(Stored records)
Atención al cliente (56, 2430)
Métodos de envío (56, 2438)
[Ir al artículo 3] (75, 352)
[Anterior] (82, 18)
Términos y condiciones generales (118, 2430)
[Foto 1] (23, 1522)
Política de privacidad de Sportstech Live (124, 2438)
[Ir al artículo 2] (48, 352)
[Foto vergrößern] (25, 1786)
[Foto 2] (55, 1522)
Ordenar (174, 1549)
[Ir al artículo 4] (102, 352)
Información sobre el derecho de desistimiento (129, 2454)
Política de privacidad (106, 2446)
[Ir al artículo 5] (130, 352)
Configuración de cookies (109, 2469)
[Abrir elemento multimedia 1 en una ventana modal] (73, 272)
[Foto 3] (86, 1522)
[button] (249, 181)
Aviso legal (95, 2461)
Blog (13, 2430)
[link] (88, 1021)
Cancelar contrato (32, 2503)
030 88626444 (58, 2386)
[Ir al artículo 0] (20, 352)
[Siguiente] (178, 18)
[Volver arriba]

**Assignment:** Reply with the number of lines in the data that include the string "Política" and nothing else.

**Answer space:** 2